Mike Johnson’s Wild Bedtime Story
House Speaker Mike Johnson has apparently cracked open a spy novel and mistaken it for briefing notes.
His claim?
That Donald J. Trump was…an FBI informant in the Epstein files.
Yes, the same Donald Trump who couldn’t even keep a steak order consistent without contradicting himself is suddenly cast as America’s great undercover source.
Can you imagine? Trump sneaking around in aviator sunglasses, whispering code words into a wire, bravely risking his freedom to bring down Jeffrey Epstein.
The only problem?
This is the guy who used to brag about knowing “all the best people” at Mar-a-Lago, a club that Epstein himself once frequented. If Trump was the mole, then Inspector Clouseau must have been running the Bureau.

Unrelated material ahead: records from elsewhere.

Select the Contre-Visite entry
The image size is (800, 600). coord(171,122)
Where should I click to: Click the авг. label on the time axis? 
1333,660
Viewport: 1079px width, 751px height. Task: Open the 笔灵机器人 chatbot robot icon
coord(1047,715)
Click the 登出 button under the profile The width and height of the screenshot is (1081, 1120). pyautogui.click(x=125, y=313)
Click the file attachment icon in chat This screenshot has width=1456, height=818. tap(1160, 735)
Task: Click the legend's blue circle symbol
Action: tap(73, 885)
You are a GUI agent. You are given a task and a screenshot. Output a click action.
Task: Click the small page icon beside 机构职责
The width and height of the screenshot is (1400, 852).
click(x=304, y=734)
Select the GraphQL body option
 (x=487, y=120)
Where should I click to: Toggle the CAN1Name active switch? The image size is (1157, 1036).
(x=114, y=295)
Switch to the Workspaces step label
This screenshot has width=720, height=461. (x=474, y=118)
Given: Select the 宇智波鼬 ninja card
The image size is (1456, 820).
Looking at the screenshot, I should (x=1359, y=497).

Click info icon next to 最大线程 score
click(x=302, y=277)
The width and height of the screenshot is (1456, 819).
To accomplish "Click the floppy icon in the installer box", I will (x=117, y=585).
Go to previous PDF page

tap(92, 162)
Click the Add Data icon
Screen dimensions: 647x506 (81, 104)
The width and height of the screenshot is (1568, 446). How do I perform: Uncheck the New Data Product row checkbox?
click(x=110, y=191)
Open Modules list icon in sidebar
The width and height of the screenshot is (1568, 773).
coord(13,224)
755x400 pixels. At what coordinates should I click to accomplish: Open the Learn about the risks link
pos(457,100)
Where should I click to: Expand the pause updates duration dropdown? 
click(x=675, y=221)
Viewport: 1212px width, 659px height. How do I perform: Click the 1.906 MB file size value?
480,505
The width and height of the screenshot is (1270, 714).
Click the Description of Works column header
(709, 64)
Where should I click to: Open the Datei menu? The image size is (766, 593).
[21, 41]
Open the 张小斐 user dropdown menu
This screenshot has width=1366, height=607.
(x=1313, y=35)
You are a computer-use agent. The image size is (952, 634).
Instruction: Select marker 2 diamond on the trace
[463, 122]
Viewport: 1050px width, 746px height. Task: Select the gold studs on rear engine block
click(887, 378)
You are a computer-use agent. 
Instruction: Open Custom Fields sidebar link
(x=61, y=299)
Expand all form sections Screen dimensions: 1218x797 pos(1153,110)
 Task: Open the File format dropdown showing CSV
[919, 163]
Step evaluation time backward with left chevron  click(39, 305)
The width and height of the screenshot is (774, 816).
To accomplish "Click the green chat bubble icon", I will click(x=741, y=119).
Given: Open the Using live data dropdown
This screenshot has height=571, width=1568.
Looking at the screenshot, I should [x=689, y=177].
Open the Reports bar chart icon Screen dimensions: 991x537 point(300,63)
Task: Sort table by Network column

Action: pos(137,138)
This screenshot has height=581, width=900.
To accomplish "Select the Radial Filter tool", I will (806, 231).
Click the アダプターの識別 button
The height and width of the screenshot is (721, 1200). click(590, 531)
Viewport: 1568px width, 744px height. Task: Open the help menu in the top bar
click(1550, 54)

Johnson’s version of events has all the makings of a Netflix thriller except instead of Jason Bourne, we get Jason Orange Spray Tan. And instead of tense covert meetings, we’d probably get transcripts of Trump telling agents things like, “Epstein? Total loser, okay? Everybody knows it. Also, have you seen the ratings on The Apprentice reruns? Huge!”
Sit back and think about it. What if those Epstein files were finally released today? Would anyone outside Trump Tower even believe them?
The FBI, the DOJ, the intelligence community? Virtually every high-stakes post has been filled with Trump-approved loyalists at one point or another.
The deep state he supposedly fought against is now wearing MAGA hats and drinking Diet Cokes on Air Force One.
So ask yourself if the files dropped tomorrow, would they be the truth? Or would they be the reality-TV edit, carefully curated by Trump’s casting team of loyalists now sprinkled through the highest levels of power?
At this point, trusting the Epstein files would be like trusting a Trump steak to be medium rare technically possible, but you’d be a fool not to cut into it first.